:: EXCERPTED RECORDS
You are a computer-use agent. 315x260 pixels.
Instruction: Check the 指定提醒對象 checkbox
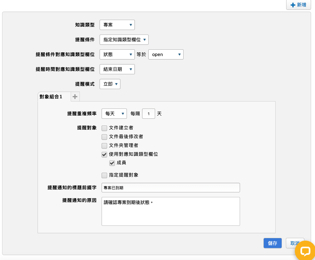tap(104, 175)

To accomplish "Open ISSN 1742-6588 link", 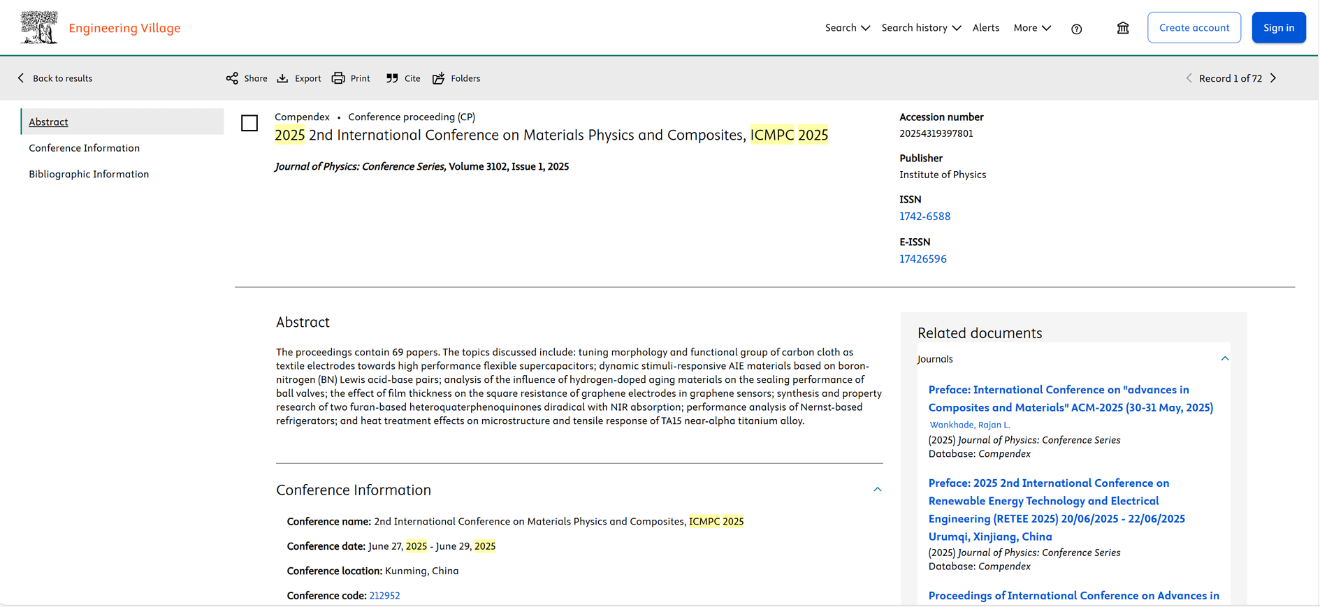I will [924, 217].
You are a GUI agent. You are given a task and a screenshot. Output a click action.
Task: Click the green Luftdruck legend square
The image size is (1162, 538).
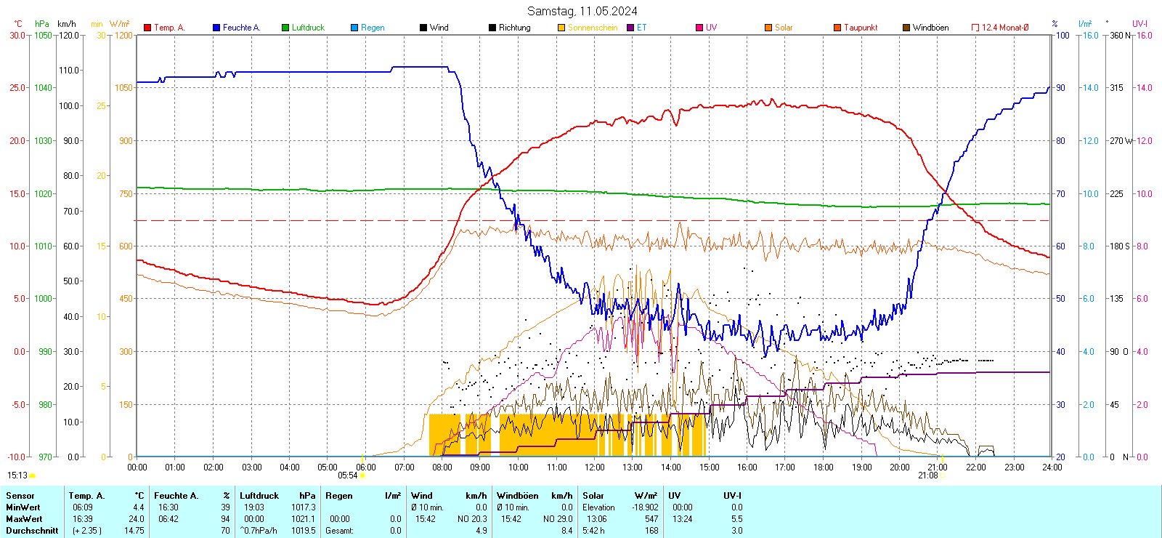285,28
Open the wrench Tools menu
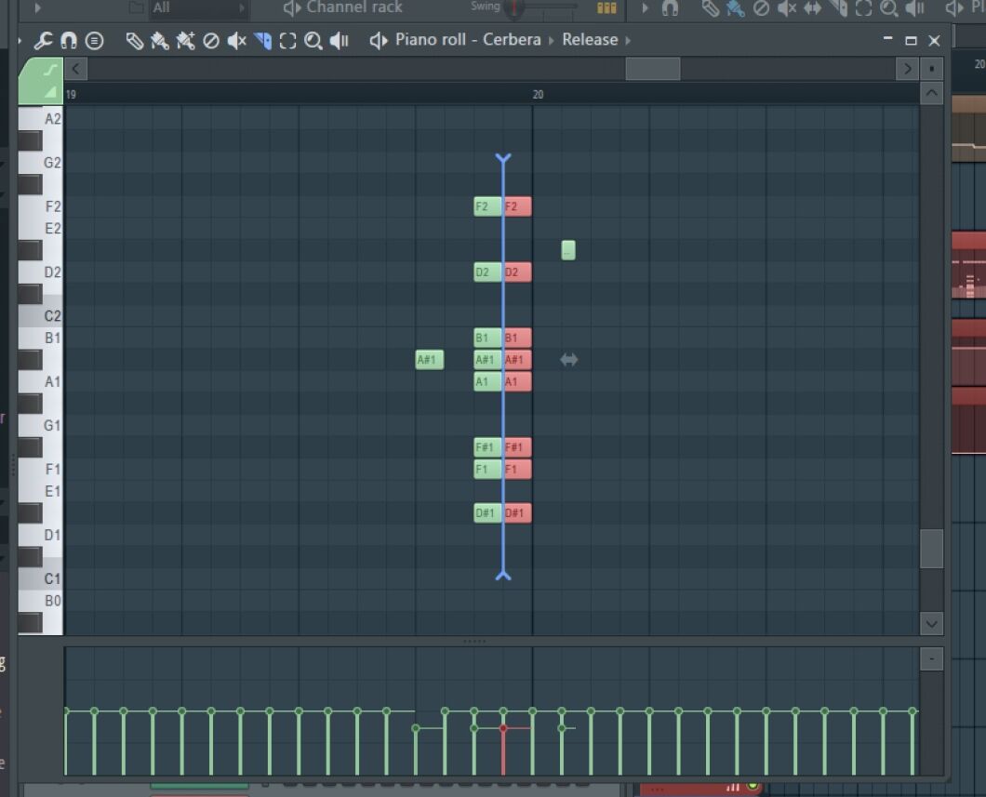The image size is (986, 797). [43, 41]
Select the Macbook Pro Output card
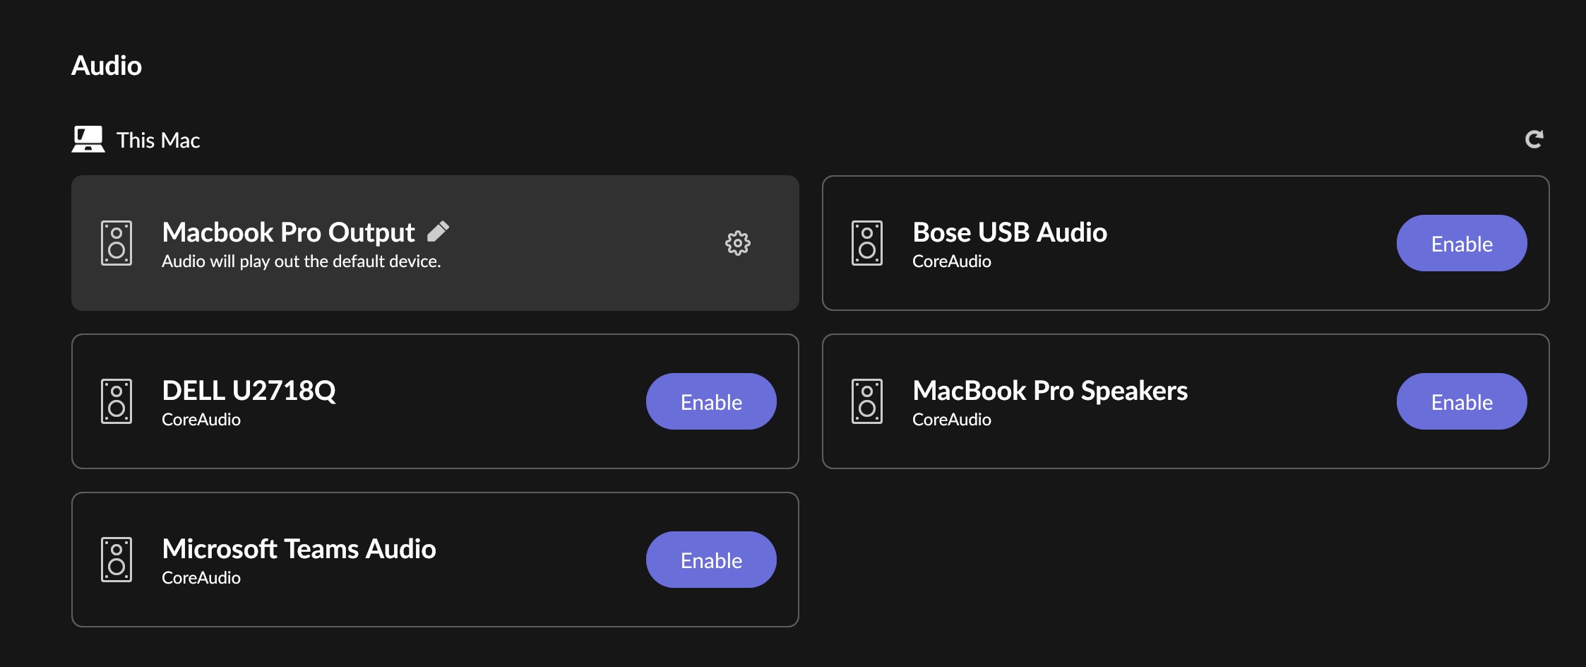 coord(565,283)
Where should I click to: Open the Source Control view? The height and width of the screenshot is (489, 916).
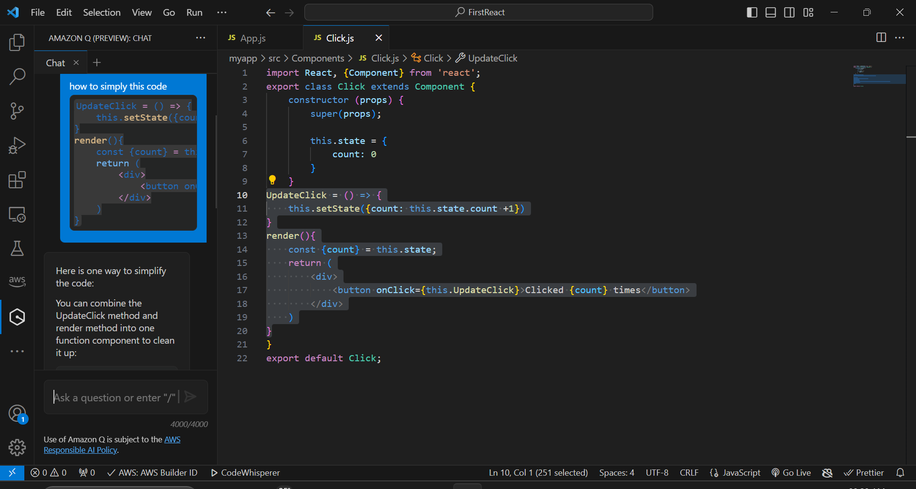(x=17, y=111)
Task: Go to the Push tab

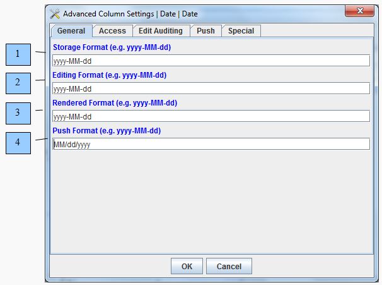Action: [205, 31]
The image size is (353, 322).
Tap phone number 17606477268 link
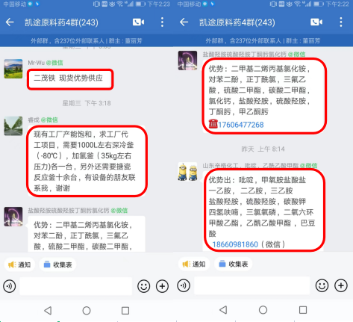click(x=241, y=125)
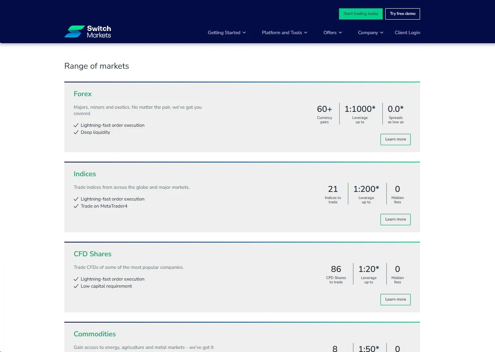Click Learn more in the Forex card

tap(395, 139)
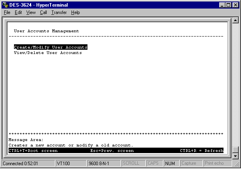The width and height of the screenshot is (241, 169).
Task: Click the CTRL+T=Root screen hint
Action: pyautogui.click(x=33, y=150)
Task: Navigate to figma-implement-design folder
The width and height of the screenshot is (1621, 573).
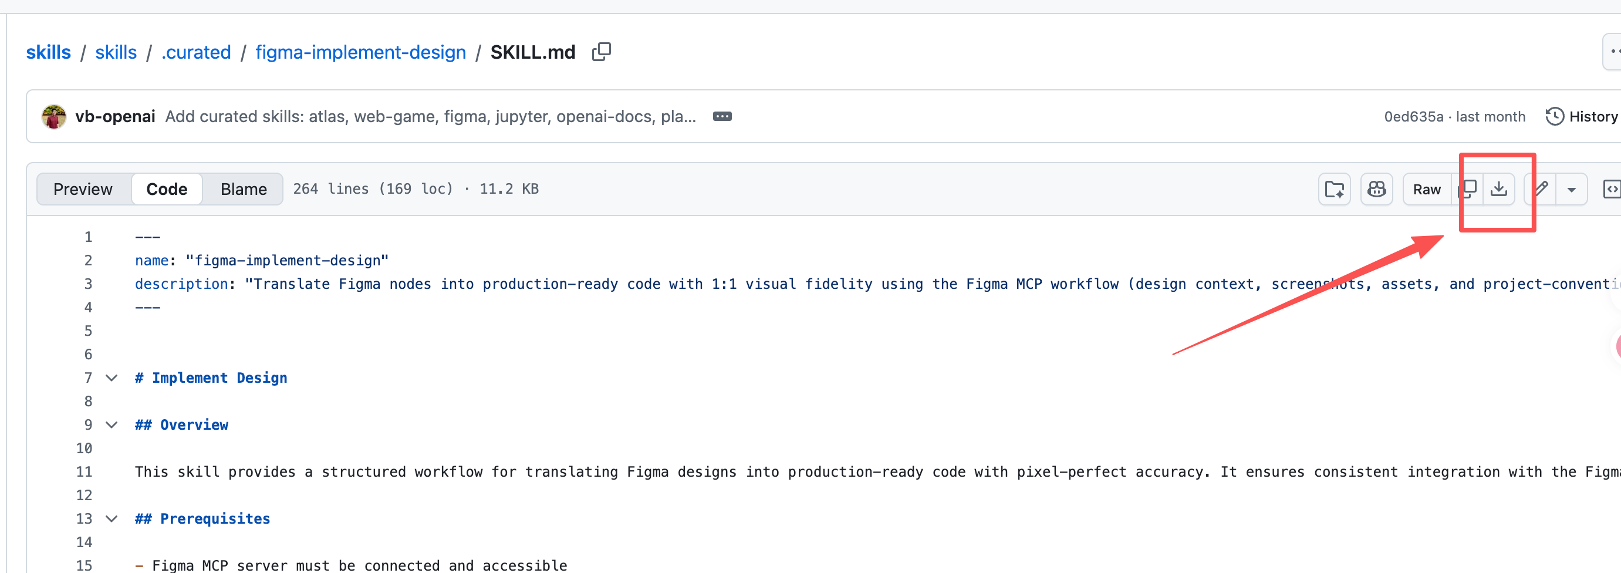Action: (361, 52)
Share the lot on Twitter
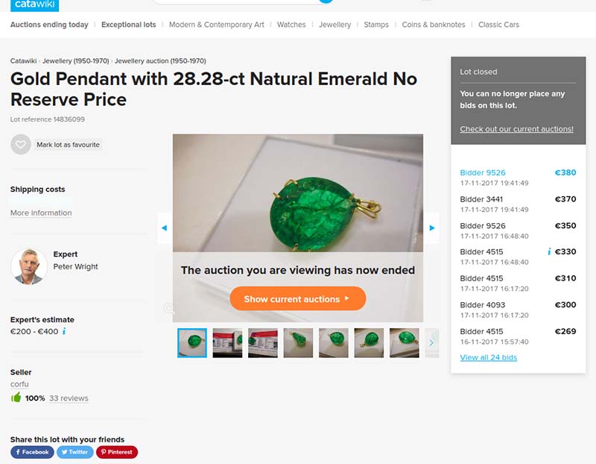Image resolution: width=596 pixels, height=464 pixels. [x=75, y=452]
::::
# ASSIGNMENT:
The lines to retype begin with the one containing "The width and height of the screenshot is (1621, 573)." and end with the last line of the records. Reproduce them exactly and omit the pictures.

# TASK ANSWER:
The width and height of the screenshot is (1621, 573).
Action: (361, 52)
Share the lot on Twitter
Image resolution: width=596 pixels, height=464 pixels. [x=75, y=452]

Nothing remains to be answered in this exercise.